Posté le 14 janvier 2026 par

Abel est le premier long métrage d’Elzat Eskendir, réalisateur kazakhstanais. Longtemps scénariste et monteur pour le studio national Kazakh Film, il consacre son premier film en tant que scénariste, monteur et réalisateur à une chronique sociale, écho de la grande histoire sur les histoires individuelles. C’est en salles chez Damned Distribution.
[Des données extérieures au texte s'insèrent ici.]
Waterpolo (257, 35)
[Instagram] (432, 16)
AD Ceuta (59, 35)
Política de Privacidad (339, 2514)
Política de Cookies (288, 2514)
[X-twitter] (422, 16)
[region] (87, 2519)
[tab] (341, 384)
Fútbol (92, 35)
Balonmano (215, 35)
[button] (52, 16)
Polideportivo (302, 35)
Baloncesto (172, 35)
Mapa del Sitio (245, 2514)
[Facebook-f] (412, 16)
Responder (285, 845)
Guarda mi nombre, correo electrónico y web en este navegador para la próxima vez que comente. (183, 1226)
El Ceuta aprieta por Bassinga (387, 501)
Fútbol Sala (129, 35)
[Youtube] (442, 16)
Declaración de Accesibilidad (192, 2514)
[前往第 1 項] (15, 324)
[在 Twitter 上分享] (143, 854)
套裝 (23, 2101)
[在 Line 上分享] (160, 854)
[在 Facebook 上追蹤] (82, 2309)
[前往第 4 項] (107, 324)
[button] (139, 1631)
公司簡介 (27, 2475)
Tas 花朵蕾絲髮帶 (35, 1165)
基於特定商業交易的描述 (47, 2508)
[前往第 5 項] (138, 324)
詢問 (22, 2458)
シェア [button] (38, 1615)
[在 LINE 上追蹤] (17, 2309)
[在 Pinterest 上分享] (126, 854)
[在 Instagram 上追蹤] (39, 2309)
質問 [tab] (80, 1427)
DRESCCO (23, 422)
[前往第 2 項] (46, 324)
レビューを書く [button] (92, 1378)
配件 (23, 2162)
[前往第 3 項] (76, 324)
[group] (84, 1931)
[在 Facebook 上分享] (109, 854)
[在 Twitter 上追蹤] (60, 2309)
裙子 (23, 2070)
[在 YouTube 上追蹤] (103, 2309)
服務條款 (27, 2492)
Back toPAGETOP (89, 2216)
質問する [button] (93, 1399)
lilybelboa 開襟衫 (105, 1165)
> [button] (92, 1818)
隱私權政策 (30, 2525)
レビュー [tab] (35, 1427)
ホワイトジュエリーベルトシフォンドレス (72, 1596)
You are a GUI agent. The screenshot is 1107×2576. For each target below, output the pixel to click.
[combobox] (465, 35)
Dans la période incertaine du Kazakhstan post-soviétique des année 90, les fermes collectives sont démantelées et les propriétés doivent être privatisées. La répartition des biens se retrouve faussée par des jeux d’influence et les dirigeants se sont, entre autres, partagé la propriété des bêtes. Le berger Abel, résilient et modeste, essaie malgré tout d’obtenir ce qui lui revient et de continuer à mener sa vie comme il l’entend.
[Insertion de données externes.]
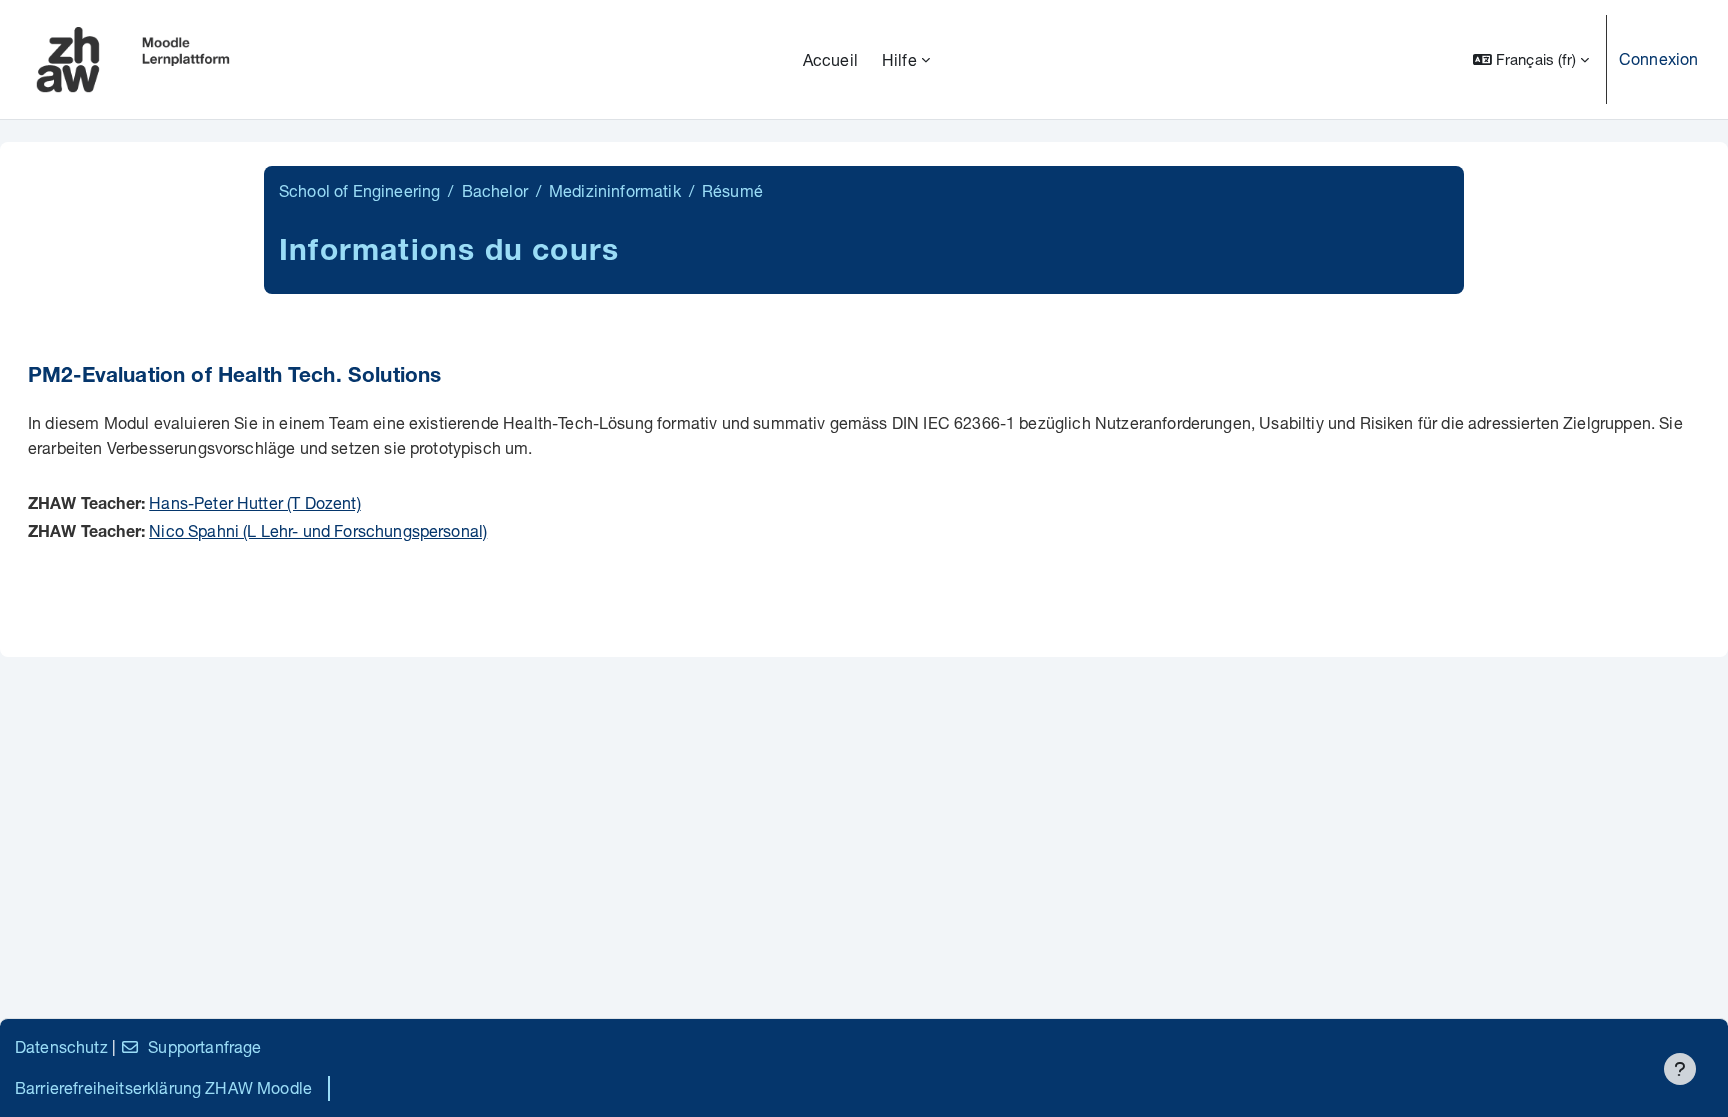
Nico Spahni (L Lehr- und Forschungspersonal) (318, 530)
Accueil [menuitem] (830, 59)
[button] (1531, 59)
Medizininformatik (615, 190)
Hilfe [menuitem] (899, 59)
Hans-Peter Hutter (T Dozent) (254, 502)
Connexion (1658, 58)
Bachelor (495, 190)
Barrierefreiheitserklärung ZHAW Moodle (163, 1087)
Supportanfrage (204, 1046)
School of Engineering (359, 190)
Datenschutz (61, 1046)
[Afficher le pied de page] (1680, 1069)
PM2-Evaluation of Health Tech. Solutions (234, 377)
Même si le film s’ouvre sur des crédits annonçant qu’il est une commande du ministère de la Culture et de l’Information kazakh, il s’agit clairement d’un film d’auteur, avec une vision claire. Après un carton qui rappelle que des milliers de moutons ont disparu des recensements officiels pendant la privatisation, on se retrouve face à une caméra en mouvement, qui suit un berger venu se plaindre à un officiel, dans une scène qui établit le style du film. Beaucoup de plans longs, avec une caméra qui n’est pas tout à fait stabilisée, comme un regard qui suit les personnages, une présence insistante des bruits quotidiens et des jeux de cadrages qui replacent sans cesse les hommes dans leur environnement, avec ses pleines arides à perte de vue : assez vite on comprend que ce qui intéresse le réalisateur n’est pas seulement de montrer des scénettes de ce moment historique mais d’accompagner des personnages qui se croisent (dans la scène d’introduction on se rend compte que celui qu’on aurait pu prendre pour le protagoniste n’est qu’une fausse piste ; lors d’un plan séquence la caméra s’accroche soudain au passage d’un cavalier qui va nous mener au véritable personnage point de vue, plus en retrait) et de jouer sur la longueur des plans pour nous faire prêter attention non seulement à ce qui se passe mais aussi à qui reste à la fin dans le cadre. C’est un cinéma qui a à cœur de capter les petits instants, les détails de la vie de ses personnages, afin de les faire pleinement vivre. On retrouve à l’image la directrice de la photographie la Polonaise Jolenta Dylewska, déjà remarquée à Cannes avec le Tulpan de Sergeï Dvortsevoï en 2008 qui offre une véritable fluidité aux choix de mise en scène du réalisateur.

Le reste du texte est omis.